1911 Slip’s Ice Cream in Sorrento

Horse-drawn Slip's ice cream cart, 1920s

In 1911, William Schlipalius began making ice cream in a small factory in Sorrento, Victoria. He first sold his product from a horse-drawn cart. His son, Albert, followed him into the business and was among the first in Australia to sell ice cream from a motor vehicle. A second son, Reuben, began his own ice cream business based in Frankston.  Both businesses used the name Slip’s and, long before HäagenDazs, pioneered exotic flavours like Plum Pudding, Apricot and Peach.

When I was in my early teens (in the late 1950s), our family’s summer holiday each year was at Frankston, now a Melbourne suburb. The ramshackle holiday house was just 50 metres from the beach. The highlight of each day was when the Mr Slips ice cream truck arrived at the end of the street next to the beach. The flavours were different every time, although we always hoped that Plum Pudding was on the list for the day. (In the picture below, the listed flavours are Apricot, Plum Pudding and Vanilla.)

Albert Schlipalius in his ice cream truck

The man in the van in Frankston was Reuben.  His brother Albert had a converted bus that patrolled the beaches at Sorrento.  Albert, with his wife Jeannie, then opened a shop in Ocean Beach Road, Sorrento, making 42 flavours of ice cream in a small factory at the rear. They used a hand churn and fresh ingredients from the markets. At a time when the offerings in Melbourne’s milk bars were limited to chocolate, strawberry and vanilla, the flavours from Slip’s ice cream were impossibly exotic.
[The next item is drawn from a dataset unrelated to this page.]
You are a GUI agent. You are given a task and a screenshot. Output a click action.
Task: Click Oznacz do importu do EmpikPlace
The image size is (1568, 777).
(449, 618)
Both Reuben and Albert later abandoned the mobile business and Reuben purchased the Sorrento store from his brother.

The Slip’s Ice Cream business was sold in 1974.  By that time, others were offering ice cream in interesting flavours. Dairy Bell was founded in 1970 in East Malvern, Victoria by Andre Razums and John Stanford and went on to offer a huge range of flavours including Caramel Cookie, Rocky Road and Nuts About Chocolate. Dairy Bell continued to make ice cream in its East Malvern factory until 2015 when most of its 27 stores were closed and the brand was sold.
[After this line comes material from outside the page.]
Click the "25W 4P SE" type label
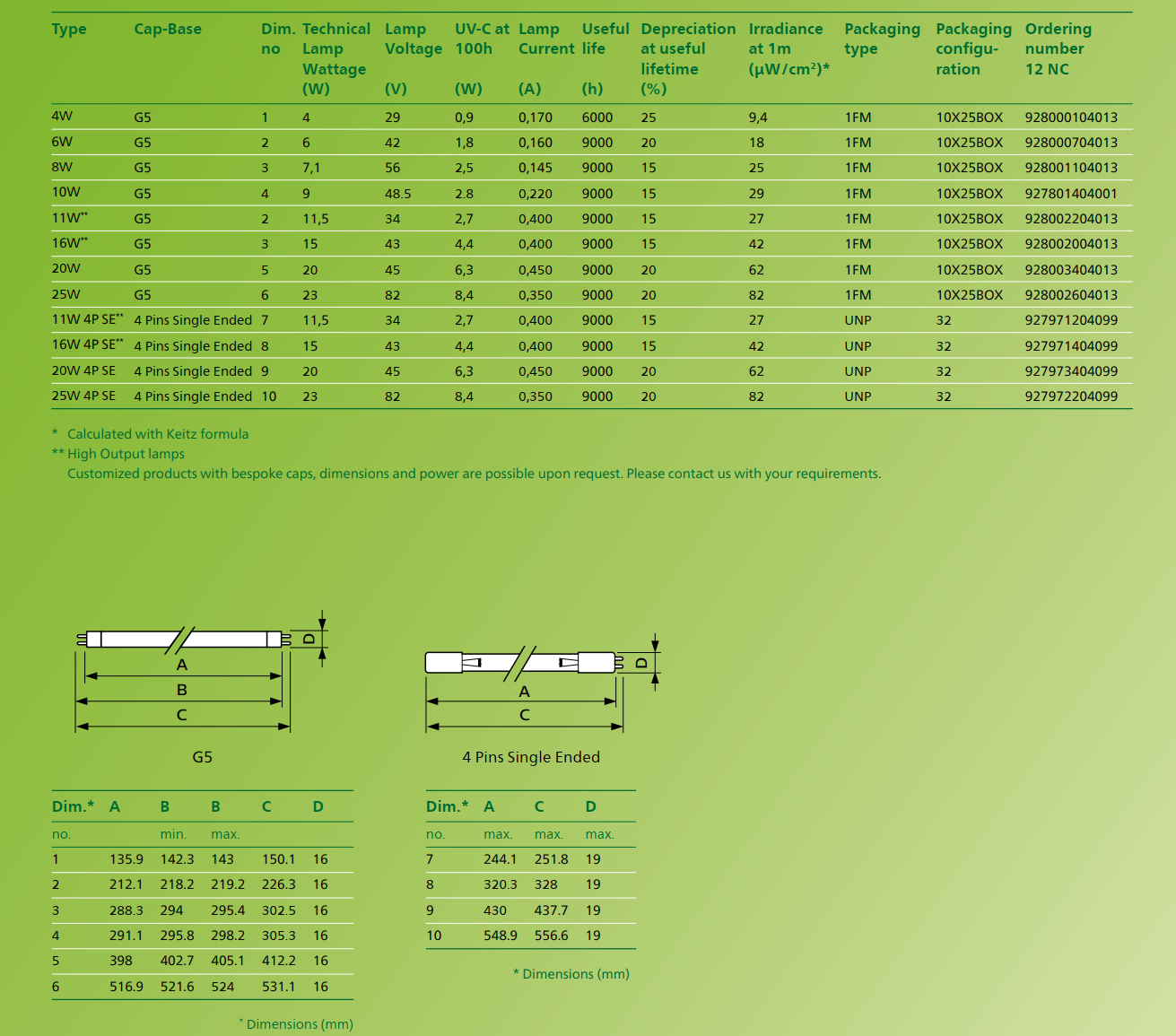Image resolution: width=1176 pixels, height=1036 pixels. point(83,396)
Meanwhile, the mainstream ice cream companies were introducing new flavours via their tubs, sold through supermarkets. The competition from supermarkets and high penalty rates for weekend workers contributed to Dairy Bell’s demise. From the 1990s on, ice cream shops offering a wide range of flavours became more common, with Häagen-Dazs launching in 1999 and the American Ben & Jerry’s arriving in 2009.

Today, specialty ice cream and gelato shops abound and our flavour preferences have changed. Or have they? As of 2020, vanilla and chocolate were Australia’s top two favourites. But coming in third was Cookies & Cream, followed by Salted Caramel, and Mint.  Mr Slip’s ice cream would no longer be the unique treat that so beguiled us back in the 1950s and early ’60s.